January 18, 2013

Editorial: Lesson offered in successful contract negotiation


---- — It always amazes us when two sides can agree on the big picture of an issue and come to a consensus that’s fair to both parties, especially when it involves traditional contentious issues.

Such is the case with news that Clinton County and its largest collective-bargaining unit — the Civil Service Employees Association — have come to terms on a three-year contract.

It appears that both gave a little and took a little in an attempt to meet the needs of both entities.

The contract settlement should serve as a model for other employer-employee discussions about what’s best for all involved.

It’s all about sacrifice and give and take, things not often seen in management-union discussions.

For example, while the deal calls for employees to see more in their paychecks, they will also see a rise in their health-insurance premium contribution over the final two years of the three-year agreement.

Further, county employees hired before 1980 will continue to make no health-care cost contribution.

Also, the contract calls for employees to work 15 years to qualify for retirement health insurance instead of the previous 10 years.

While giving the union credit for the contract, Legislature Chairman Jimmy Langley summed it up pretty well, in our opinion: “They want to keep the county as viable as possible, and they want to keep jobs, and they did what they could to help with that.”

Union President Joseph Musso said it was important to keep the county economically solvent and maintain fiscal integrity.

The bargaining group approved the contract by more than 100 votes. The union represents about 600 employees. A total 71 percent voted on the agreement.

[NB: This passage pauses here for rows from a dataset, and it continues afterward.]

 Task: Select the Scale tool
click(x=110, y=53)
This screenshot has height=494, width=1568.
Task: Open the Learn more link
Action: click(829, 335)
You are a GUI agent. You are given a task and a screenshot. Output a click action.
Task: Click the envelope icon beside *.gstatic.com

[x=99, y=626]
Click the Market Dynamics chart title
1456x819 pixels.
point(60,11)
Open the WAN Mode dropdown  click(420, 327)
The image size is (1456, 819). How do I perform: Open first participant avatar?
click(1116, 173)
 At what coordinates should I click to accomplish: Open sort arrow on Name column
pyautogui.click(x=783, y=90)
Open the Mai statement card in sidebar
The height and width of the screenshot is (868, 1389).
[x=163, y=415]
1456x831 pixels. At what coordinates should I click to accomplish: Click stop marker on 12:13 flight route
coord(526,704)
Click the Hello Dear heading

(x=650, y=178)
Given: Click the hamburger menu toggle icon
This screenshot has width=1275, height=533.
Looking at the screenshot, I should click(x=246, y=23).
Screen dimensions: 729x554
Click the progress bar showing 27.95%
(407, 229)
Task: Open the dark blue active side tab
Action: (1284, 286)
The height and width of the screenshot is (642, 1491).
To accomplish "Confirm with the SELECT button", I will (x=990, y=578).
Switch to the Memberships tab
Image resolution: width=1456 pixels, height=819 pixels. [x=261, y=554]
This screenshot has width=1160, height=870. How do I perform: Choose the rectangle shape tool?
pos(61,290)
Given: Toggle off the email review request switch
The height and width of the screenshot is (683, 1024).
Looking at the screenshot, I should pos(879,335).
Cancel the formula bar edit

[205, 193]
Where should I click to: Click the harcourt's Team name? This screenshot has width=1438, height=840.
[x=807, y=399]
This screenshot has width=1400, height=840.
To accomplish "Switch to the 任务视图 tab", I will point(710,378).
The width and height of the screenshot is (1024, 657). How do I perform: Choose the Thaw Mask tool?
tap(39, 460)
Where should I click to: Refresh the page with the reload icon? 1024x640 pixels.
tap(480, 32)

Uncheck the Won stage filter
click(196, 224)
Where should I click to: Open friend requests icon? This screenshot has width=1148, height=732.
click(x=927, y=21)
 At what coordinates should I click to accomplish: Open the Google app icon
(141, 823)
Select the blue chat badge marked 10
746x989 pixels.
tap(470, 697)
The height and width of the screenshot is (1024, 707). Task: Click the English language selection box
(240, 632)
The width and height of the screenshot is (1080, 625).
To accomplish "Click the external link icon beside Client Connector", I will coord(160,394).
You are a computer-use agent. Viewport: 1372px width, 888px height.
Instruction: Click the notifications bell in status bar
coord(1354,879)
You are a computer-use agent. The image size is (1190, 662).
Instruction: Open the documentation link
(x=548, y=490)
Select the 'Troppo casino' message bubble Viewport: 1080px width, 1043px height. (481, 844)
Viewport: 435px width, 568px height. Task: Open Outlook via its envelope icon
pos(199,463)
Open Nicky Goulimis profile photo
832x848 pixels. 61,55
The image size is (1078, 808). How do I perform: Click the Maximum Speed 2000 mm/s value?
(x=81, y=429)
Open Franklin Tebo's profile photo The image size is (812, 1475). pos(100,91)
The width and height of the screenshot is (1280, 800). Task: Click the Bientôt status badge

The union’s position was based on real-world concerns. 

“With the tax cap and everything the county is facing, we knew that was going to be important, and we didn’t want to hurt the citizens of the county,” Musso explained.

It probably didn’t hurt, either, that the agreement saved some union jobs, and members wanted assurances of a wage increase to keep up with the cost of living.

It would appear both sides met their objectives.

The bottom line is that the contract was achieved by clear-headed negotiators without antagonizing public accusations, threats and comments.

Both sides came in with realistic, fair expectations, and it’s clear that that alone is what drove the successful conclusion.

There’s a lesson to be learned here.